→ **Travail demandé**:
1. Reproduisez fidèlement le passage de l'extrait sur le Lieu et le panoptique qui commence par « Peter SLOTERDIJK, 2000, La » et se poursuit jusqu'à « obligée au blog 7) ».
2. Rédigez la suite de l'extrait sur le Lieu et le panoptique, à partir de sa dernière phrase.

→ **Texte source**:
Peter SLOTERDIJK, 2000, La Domestication de l'être,  Mille et une nuits, p. 67.



Blogs publiés :
9.
De la circonstance : du Lieu au monde

8. « lieu blanc » : le blank II (apostille obligée au blog 7)
7. "lieu blanc" : le blank
6. « lieu blanc » : fusion
5. Design du site
4. Hétérotopie
3. Principes de ce blog
(2). Atopique, atypique : tombé dans la fable du Lieu
(1). Néblas : premier contact distant


Résumé :

   Les neuf premiers blogs se voulaient une mise à distance du Lieu, qu'on veut « atopique » (sans lieu précis pour ce site, qui le promeut comme Lieu). Le Lieu est foncièrement « hétérotopique » (un lieu « autre » selon la définition de Foucault). Le dernier N° 9 rentrait dans le Lieu, non pour l'explorer, mais pour "penser du dehors" : c'est l'histoire d'un poteau de bois, qui servit de prétexte à une mise à distance du Monde... Du Lieu au monde. Le présent blog réfléchit à l'impossible saisie des choses à partir du concept de panoptique (Bentham, Foucault), mais aussi de l'esthétique (Didi-Huberman) et de la phénoménologie (Marion) : on a tenté de rendre compte du Lieu dans sa circonscription la plus étroite, ici l'inscription matérielle marquée par son caractère informel : un espace public déserté ré-approprié saisonnièrement. Deux cartes sont présentées.

Blog10. Panoptique ?




De l'impossible saisie des choses


« In Foucauldian terms heterotopic spaces can be considered the blind-spots in the gaze of the panopticon in which one can temporarily be freed from carceral society »,
Dave GREEN, « Technoshamanism: Cyber-sorcery and schizophrenia », 2001 International Conference of CESNUR, http://religiousmovements.lib.virginia.edu/cesnur/green.html

ce qui pourrait être traduit ainsi :

« Selon Foucault, les hétérotopies spatiales peuvent considérées comme des taches aveugles dans le regard fixe du panoptique1 dans lequel on peut temporairement être libéré de la société carcérale ».

Enregistrements bruts:
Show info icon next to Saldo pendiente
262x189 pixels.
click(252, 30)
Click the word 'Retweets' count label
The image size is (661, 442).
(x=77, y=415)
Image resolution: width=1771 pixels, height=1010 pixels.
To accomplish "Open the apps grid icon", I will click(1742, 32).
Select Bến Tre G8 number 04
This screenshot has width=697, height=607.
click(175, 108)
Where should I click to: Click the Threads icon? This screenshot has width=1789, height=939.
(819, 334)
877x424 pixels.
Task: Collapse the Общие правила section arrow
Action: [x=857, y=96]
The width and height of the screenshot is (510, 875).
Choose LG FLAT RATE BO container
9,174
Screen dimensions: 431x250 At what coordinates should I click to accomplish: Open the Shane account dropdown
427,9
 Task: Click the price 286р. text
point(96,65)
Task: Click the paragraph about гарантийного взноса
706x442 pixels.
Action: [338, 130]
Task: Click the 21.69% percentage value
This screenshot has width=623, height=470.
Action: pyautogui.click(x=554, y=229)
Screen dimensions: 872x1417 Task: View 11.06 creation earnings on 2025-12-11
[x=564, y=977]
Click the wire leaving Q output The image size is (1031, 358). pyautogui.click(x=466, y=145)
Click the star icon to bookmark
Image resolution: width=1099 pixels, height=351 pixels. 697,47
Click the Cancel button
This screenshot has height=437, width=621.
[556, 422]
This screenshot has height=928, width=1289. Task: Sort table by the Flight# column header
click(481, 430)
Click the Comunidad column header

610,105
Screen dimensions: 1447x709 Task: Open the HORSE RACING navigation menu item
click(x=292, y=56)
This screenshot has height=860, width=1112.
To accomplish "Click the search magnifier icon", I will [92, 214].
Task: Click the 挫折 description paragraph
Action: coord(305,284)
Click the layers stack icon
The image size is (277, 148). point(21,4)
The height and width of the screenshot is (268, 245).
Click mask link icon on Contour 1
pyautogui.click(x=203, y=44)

→ **Réponses successives**:
1.
Peter SLOTERDIJK, 2000, La Domestication de l'être,  Mille et une nuits, p. 67.



Blogs publiés :
9.
De la circonstance : du Lieu au monde

8. « lieu blanc » : le blank II (apostille obligée au blog 7)

2.
« N'apparaît que ce qui fut capable de se dissimuler d'abord. Les choses déjà saisies en aspect, les choses paisiblement ressemblantes jamais n'apparaissent. Apparentes, certes, elles le sont – mais apparentes seulement : elles ne nous auront jamais été données comme apparaissantes. Que faut-il donc à l'apparition, à l'événement de l'apparaissant ? Que faut-il juste avant que l'apparaissant ne se referme en son aspect présumé stable ou espéré définitif ? Il faut une ouverture, unique et momentanée, cette ouverture qui signera l'apparition comme telle. Un paradoxe va éclore, parce que l'apparaissant se voue, dans l'instant même où il s'ouvre au monde visible, à quelque chose comme une dissimulation. Un paradoxe va éclore par ce que l'apparaissant aura, pour un moment seulement, donné accès à ce bas-lieu, quelque chose qui évoquerait l'envers ou, mieux, l'enfer du monde visible – et c'est la région de la dissemblance ».

Georges DIDI-HUBERMAN, 1998, Phasmes. Essais sur l'apparition, Ed. de Minuit, p. 16.


« Il n'en demeurent pas moins que les objets physiques (« les originaux ») ne peuvent jamais apparaître à plein : le livre ne se présente qu'en partie, même si cette partie varie ; réciproquement, une partie en restera toujours, aussi vive soit la lumière qui le baigne, dans l'ombre ; mieux, plus la lumière s 'accroîtra, plus la chose se fera de l'ombre à elle-même (ombre justement appelée « ombre propre ») en renvoyant hors de la présence immédiate une part essentielle d'elle-même. De cette part d'ombre, qui ne peut jamais se présenter, on dira qu'elle ne peut que s'apprésenter. Tout apparaître dans le monde se compose de présentation et d'apprésentation, oblige la présentation à composer avec l'apprésentation, la présence avec l'absence ».

Jean-Luc MARION, 2001, De surcroît, PUF, Perspectives critiques, p. 76.



Que mon Cher Lecteur pardonne ce limen bien long et bien lourd : il semblait opportun de « frotter » trois grands philosophes respectivement - en schématisant abusivement – du pouvoir (Foucault), de l'esthétique des images (Didi-Huberman), de la phénoménologie (Marion).


Mettre en perspective une recherche semble un préalable utile, surtout si on côtoie les marges, les bords. On est pas très loin du « bord de la falaise » (Roger CHARTIER).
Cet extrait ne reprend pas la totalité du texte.